== What is expected ==
Once you find the line with "This screenshot has height=924, width=1311." in the entries below, return exactly every line from it through the line with "Given: Click the info@jstemplate.net".

[[ Data extract open ]]

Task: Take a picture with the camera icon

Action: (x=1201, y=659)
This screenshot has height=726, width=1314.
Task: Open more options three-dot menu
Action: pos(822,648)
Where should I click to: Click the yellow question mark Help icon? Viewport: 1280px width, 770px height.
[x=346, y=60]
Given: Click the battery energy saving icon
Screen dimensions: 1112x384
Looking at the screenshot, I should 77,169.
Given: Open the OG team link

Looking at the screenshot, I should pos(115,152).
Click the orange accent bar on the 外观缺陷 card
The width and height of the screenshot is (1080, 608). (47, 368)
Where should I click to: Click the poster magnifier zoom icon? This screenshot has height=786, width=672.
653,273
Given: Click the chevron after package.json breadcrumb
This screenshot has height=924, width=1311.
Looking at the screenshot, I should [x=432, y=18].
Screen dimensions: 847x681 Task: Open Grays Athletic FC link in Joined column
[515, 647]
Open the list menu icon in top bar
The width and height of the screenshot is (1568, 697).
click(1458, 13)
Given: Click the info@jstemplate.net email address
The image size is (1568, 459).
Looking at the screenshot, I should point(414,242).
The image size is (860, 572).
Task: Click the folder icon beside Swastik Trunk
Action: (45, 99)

[[ Data extract closed ]]

== Task output ==
This screenshot has height=924, width=1311.
Looking at the screenshot, I should [x=432, y=18].
Screen dimensions: 847x681 Task: Open Grays Athletic FC link in Joined column
[515, 647]
Open the list menu icon in top bar
The width and height of the screenshot is (1568, 697).
click(1458, 13)
Given: Click the info@jstemplate.net email address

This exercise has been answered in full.